EXERCISE REQUIREMENTS: The answer must consist solely of the lines from the line with "Viewport: 1264px width, 816px" to the end of the data below, transcribed exactly and with no pictures.

ENTRIES PROVIDED:
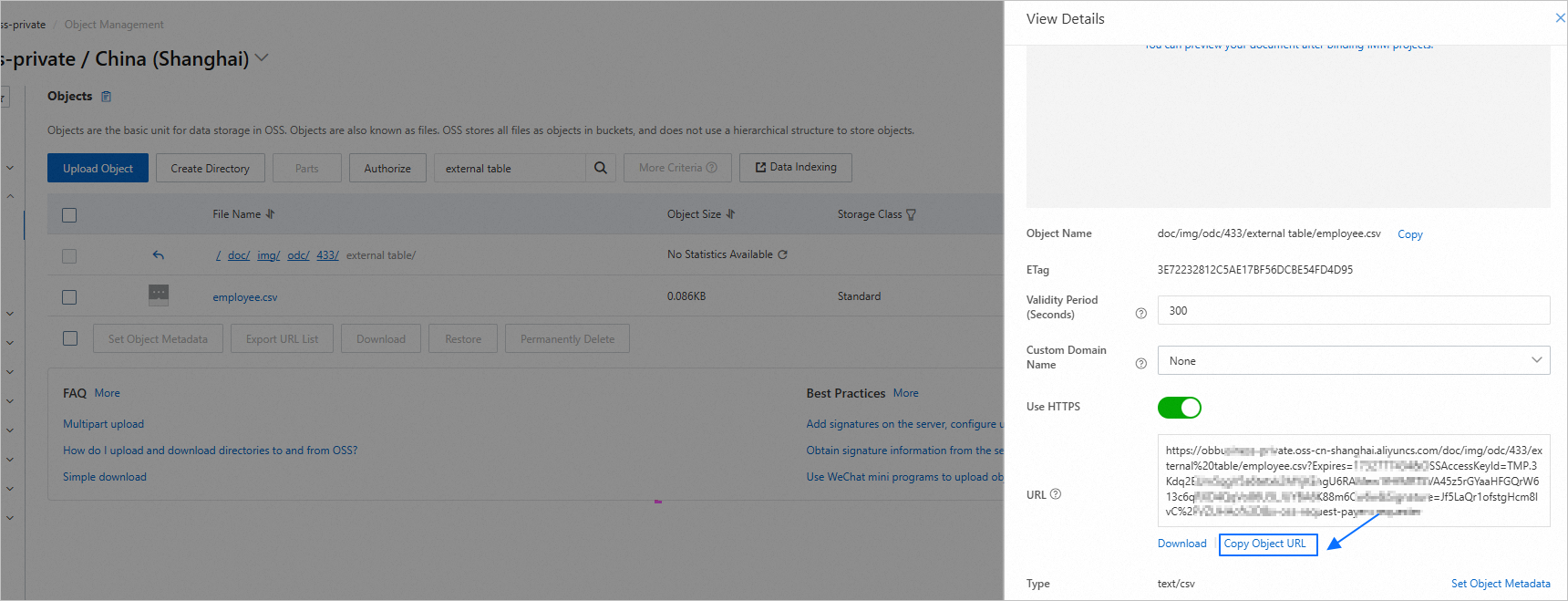The width and height of the screenshot is (1568, 601).
Task: Click the Storage Class filter icon
Action: pos(911,215)
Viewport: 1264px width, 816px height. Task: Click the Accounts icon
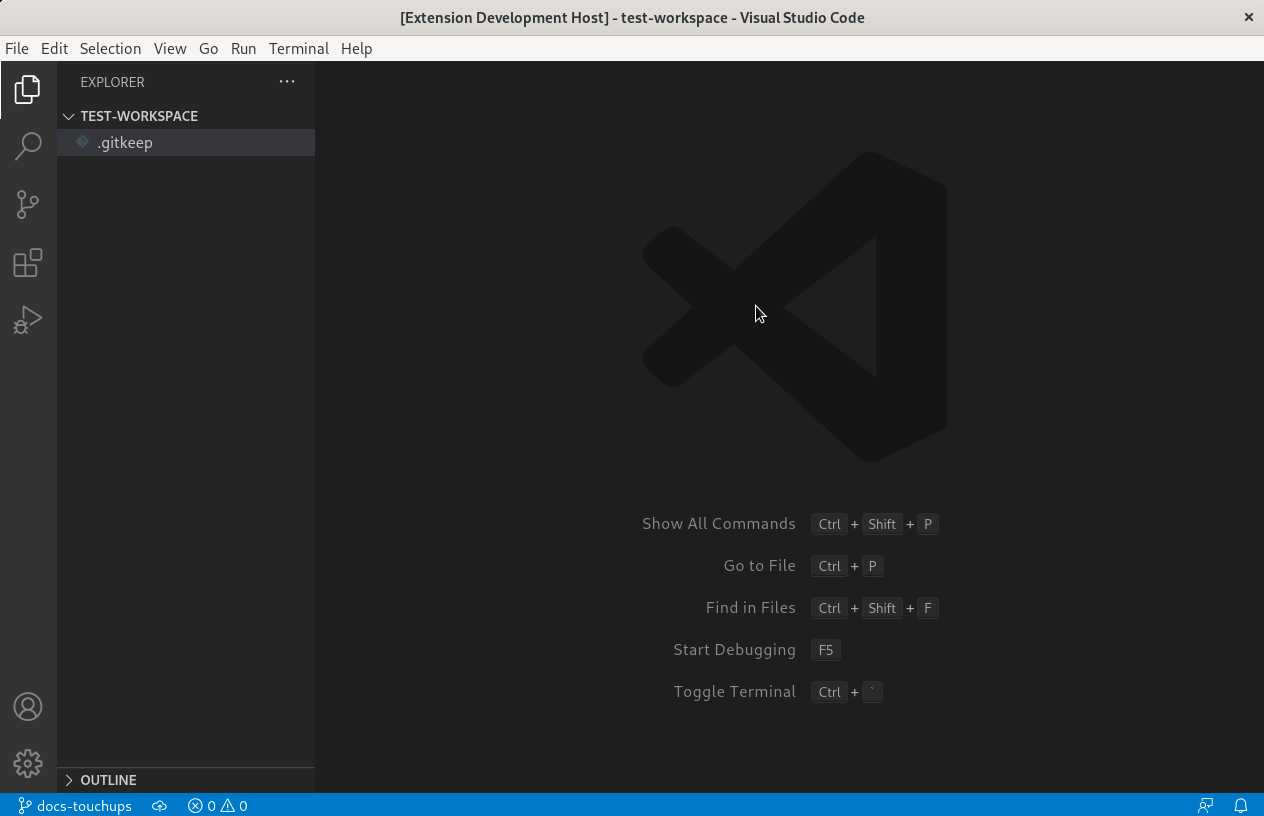click(x=27, y=706)
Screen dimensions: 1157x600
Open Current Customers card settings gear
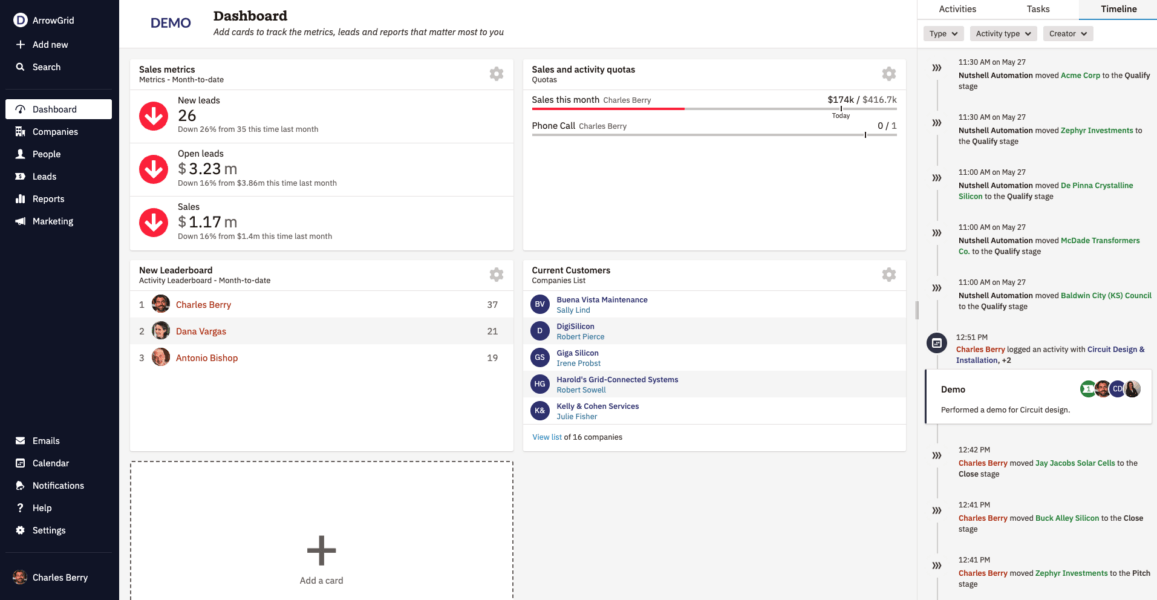[x=888, y=275]
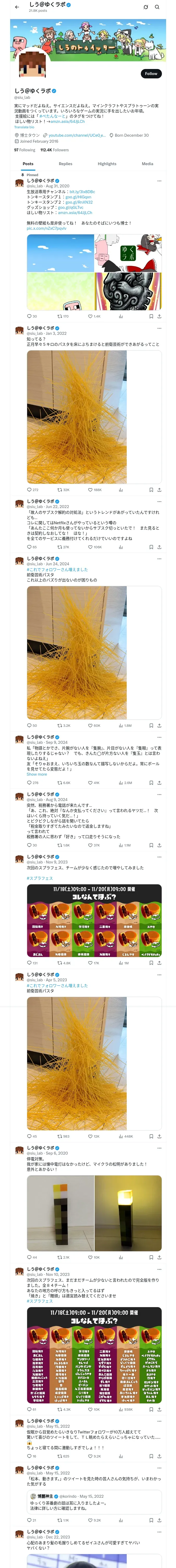Open the three-dot menu on pinned post
The height and width of the screenshot is (1568, 176).
pos(160,181)
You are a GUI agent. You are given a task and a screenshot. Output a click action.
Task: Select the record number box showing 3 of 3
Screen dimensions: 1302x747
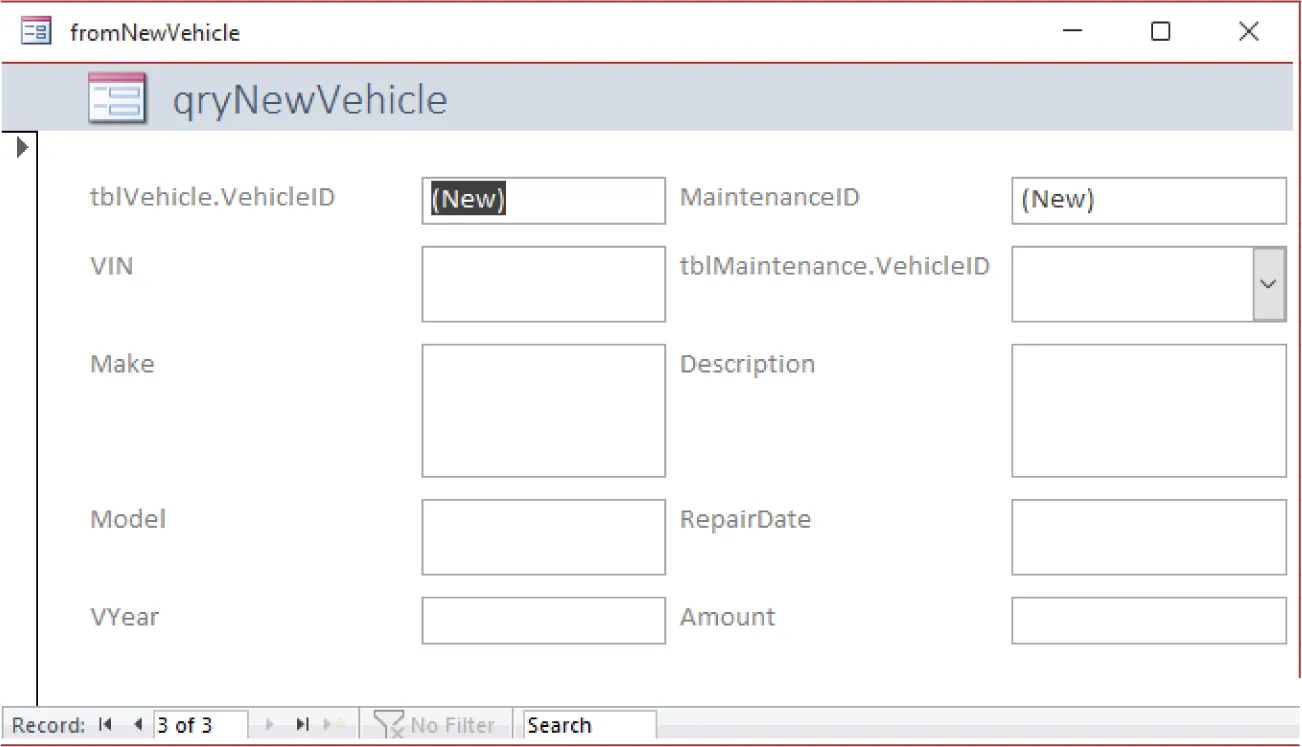tap(198, 724)
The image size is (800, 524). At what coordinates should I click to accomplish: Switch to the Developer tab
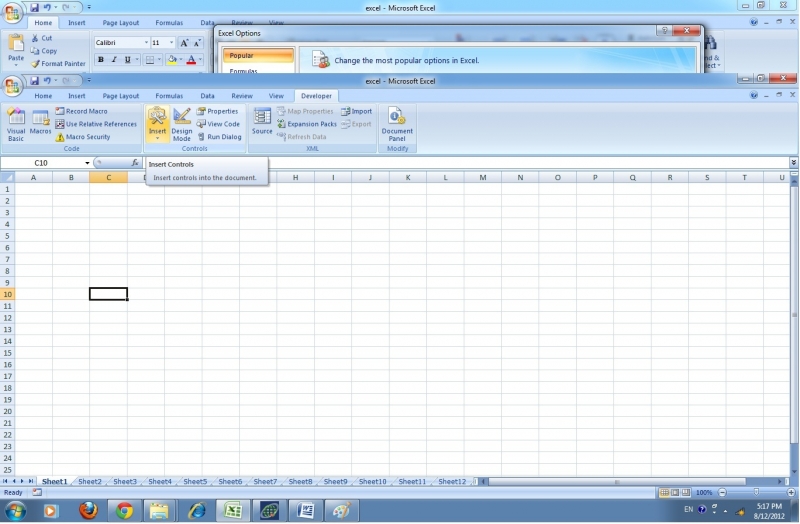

WRITTEN RESPONSE:
Viewport: 1264px width, 816px height. Task: Click the Accounts icon
click(x=27, y=706)
Screen dimensions: 1157x600
Open Current Customers card settings gear
[x=888, y=275]
Open the three-dot menu on pinned post
The height and width of the screenshot is (1568, 176).
pos(160,181)
You are a GUI agent. You are given a task and a screenshot. Output a click action.
Task: Select the record number box showing 3 of 3
Screen dimensions: 1302x747
tap(198, 724)
The image size is (800, 524). At what coordinates should I click to accomplish: Switch to the Developer tab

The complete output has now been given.